We hypothesized that acute malaria leads to induction of co-inhibitory receptors, which modulate T cell function during infection.

Spleen cells from P. berghei infected mice or blood samples obtained from patients with acute malaria were analyzed for the expression of co-inhibitory receptors and ligands using flow cytometry. In both, rodent as wells as human malaria, the co-inhibitory receptors CTLA-4 and PD-1 are strongly induced on T_eff cells and their ligands are upregulated on monocytes, B-cells and T cells.
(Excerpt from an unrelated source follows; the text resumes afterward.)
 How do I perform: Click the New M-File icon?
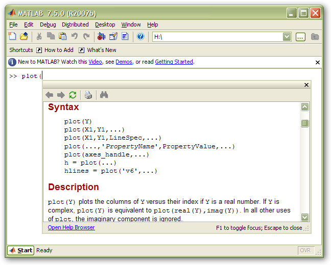coord(13,36)
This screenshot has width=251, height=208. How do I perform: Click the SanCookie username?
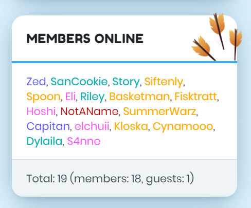79,82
In-vitro stimulation revealed a distinct population of CTLA-4⁺PD-1⁺ CD4⁺ T cells that simultaneously produced IFN-γ and IL10.

We further isolated CD4⁺ T cells subsets based on the surface expression of CTLA-4 and PD-1 and investigated their inhibitory function on naïve CD4⁺ T cells after stimulation with anti-CD3. CTLA-4⁺PD-1⁺ T cells displayed a dose-dependent suppression of T cell proliferation in a cell-extrinisic manner, which was even stronger than conventional T_reg.

In summary, malaria leads to induction of antigen-specific T_eff cells with high expression of CTLA-4 and PD-1, which co-produce IFN-γ and IL10 while inhibiting CD4⁺ T cell proliferation in trans. Regulation by CD4⁺ T_eff cells might be an important mechanism to control T cell responses and prevent severe inflammation in acute malaria and potentially other infectious diseases.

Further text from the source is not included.